Rodzina była dla niego najważniejsza. Wspomnienia o Krawczyku
Choć Krzysztof Krawczyk zaczynał swoją działalność w latach 60. jego popularność do dzisiaj nie minęła. W ostatnich latach otrzymała nawet drugie życie . Piosenkarz cieszył się szacunkiem zarówno artystów, jak i słuchaczy. Jego śmierć okazała się wielkim ciosem dla polskiej kultury, co potwierdziła fala smutnych wiadomości w mediach.
Gdy Krzysztof Krawczyk rozpoczynał działalność w latach 60., prawdopodobnie nie spodziewał się, że kilka dekad później nie tylko będzie z sentymentem wspominany przez swoje pokolenie, ale pod sceną w trakcie jego koncertów nadal bawić się będę studenci, którzy mogliby być jego wnukami . Jego popularność ponownie wystrzeliła kilka lat temu.
Nie minęła moda na Krzysztofa Krawczyka
Krzysztof Krawczyk należał do artystów, których twórczość nigdy nie wychodziła z mody. Piosenkarz przez dekady był aktywny na scenie, dając koncerty w telewizji, podczas lokalnych festów, a nawet juwenaliów uczelni.
Na swój sukces pracował bardzo długo i konsekwentnie. Młodszym muzykom radził, by nigdy się nie poddawali i poświęcali się twórczości całkowicie. W jego przypadku nie ograniczało się to jedynie do słów.
Nie jest żadną tajemnicą, że wokalista lubił rozkoszować się życiem, a scena była jego domem. Autor takich piosenek jak „Parostatek” czy „Bo jesteś ty” otwarcie przyznawał, że prowadził się hedonistycznie i zdarzało mu się przekraczać granicę podczas zabawy. Ujawnił, też że nie zawsze był wierny swoim partnerkom.

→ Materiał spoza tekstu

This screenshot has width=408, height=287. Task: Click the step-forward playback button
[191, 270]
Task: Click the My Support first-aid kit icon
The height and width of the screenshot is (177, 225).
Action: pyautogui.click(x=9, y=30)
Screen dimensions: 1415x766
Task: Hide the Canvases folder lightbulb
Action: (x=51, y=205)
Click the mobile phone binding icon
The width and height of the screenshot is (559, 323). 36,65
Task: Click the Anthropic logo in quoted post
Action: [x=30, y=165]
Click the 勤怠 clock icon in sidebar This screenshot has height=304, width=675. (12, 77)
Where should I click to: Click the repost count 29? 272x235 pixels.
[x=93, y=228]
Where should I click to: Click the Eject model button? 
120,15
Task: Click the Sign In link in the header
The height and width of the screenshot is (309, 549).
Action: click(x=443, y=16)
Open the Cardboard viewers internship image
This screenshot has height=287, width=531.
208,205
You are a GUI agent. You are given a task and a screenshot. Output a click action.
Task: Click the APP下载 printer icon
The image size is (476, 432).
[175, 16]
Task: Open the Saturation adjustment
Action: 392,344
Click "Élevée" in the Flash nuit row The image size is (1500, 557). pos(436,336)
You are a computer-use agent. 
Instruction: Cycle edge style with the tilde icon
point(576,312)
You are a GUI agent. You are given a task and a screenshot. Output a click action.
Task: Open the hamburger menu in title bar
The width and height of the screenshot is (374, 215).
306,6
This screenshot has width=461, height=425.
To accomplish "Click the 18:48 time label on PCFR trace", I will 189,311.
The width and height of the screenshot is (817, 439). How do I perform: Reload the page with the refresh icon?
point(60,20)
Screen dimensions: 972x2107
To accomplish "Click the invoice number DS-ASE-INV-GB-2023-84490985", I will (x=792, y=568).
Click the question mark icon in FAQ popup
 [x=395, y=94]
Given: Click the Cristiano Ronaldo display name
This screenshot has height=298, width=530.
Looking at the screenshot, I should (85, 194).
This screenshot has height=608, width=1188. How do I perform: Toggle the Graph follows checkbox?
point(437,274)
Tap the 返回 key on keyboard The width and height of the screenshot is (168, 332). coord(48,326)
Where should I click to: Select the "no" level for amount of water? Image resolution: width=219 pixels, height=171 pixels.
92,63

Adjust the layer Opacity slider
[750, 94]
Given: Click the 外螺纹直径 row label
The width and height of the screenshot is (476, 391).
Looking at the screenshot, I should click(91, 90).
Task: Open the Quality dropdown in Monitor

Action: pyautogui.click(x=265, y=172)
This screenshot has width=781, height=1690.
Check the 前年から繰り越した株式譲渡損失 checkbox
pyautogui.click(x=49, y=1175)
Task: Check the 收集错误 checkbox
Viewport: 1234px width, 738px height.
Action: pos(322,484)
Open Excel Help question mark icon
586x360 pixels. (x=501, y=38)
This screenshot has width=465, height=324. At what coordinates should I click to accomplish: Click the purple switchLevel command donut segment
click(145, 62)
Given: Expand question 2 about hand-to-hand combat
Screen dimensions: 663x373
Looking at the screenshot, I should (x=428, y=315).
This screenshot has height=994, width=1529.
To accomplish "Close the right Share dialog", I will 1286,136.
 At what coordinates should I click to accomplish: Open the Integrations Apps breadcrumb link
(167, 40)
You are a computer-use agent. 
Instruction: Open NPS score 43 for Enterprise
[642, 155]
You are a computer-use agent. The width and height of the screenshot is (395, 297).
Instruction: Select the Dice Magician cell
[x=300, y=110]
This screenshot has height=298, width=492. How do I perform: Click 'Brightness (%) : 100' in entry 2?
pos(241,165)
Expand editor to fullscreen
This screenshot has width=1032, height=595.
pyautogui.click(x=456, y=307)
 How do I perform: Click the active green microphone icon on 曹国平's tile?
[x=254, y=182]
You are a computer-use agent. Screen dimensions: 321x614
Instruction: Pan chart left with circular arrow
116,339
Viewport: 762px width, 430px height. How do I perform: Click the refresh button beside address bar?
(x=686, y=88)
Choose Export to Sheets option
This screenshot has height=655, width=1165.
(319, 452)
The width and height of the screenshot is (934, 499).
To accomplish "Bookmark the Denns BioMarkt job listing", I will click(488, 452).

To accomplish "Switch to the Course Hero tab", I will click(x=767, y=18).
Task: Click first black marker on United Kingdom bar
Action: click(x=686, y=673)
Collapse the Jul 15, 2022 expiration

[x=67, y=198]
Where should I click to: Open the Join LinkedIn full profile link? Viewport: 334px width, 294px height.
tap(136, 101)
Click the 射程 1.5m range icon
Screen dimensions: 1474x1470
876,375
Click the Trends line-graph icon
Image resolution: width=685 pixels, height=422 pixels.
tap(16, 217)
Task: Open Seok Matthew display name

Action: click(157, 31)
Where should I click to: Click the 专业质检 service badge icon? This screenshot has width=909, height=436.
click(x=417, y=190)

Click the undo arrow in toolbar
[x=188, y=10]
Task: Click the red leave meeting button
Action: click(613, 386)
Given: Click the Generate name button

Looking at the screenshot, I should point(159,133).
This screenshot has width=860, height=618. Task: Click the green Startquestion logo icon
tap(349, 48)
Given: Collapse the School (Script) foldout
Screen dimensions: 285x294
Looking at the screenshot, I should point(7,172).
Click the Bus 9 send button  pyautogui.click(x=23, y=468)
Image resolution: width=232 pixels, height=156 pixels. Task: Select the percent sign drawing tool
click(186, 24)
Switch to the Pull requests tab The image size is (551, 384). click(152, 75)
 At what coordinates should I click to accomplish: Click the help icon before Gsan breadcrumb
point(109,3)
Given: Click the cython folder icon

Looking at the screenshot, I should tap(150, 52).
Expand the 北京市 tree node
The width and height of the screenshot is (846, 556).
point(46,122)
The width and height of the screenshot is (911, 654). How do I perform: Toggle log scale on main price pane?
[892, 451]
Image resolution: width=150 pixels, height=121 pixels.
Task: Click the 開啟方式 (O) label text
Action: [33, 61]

Gwiazda do ostatniego dnia cieszyła się wielką popularnością i nie narzekała na życie w biedzie. Jednak po poznaniu ukochanej znalazł coś ważniejszego niż sława i błysk fleszy. Ewa zupełnie odmieniła polskiego artystę.
Krzysztof Krawczyk znalazł dom
Wiele osób obawiało się, że Krzysztof Krawczyk nie stworzy rodziny z Ewą. Znajomi uwielbiali jego talent, ale widzieli w nim wolnego ptaka, który od stabilizacji woli życie włóczęgi. Jednak nawet taki lekkoduch poddał się miłości.
Wraz z Ewą Krawczyk piosenkarz stworzył prawdziwy dom w Gronikach koło Łodzi. Nikt jednak nie znajdzie tam luksusowej willi urządzonej z przepychem. Wokalista przyznał, że nie potrzebuje pałacu, ponieważ najważniejsze jest dla niego towarzystwo żony.
[EMBED-242]
– Co niektórzy, jak mnie odwiedzają, dziwią się, że artysta może żyć tak skromnie. „Myślałem, że mieszkacie w pałacu, a tu taki sobie domek”, skomentował jeden z dziennikarzy. Zdziwiłem się. Po co nam pałac? Jesteśmy szczęśliwi. Ale początki wcale nie były proste – ujawnił na łamach Werandy.
Okazało się, że spotkanie Ewy całkowicie odmieniło postrzeganie wartości przez Krzysztofa Krawczyka. Piosenkarz przez wiele lat był też ateistą. Do wiary wrócił również dzięki swojej żonie . Zawsze podkreślał też, jak ważną osobą w jego życiu był przyjaciel i menedżer Andrzej Kosmala. Wokalista pomieszkiwał u niego, zanim doczekał się swojego wymarzonego domu.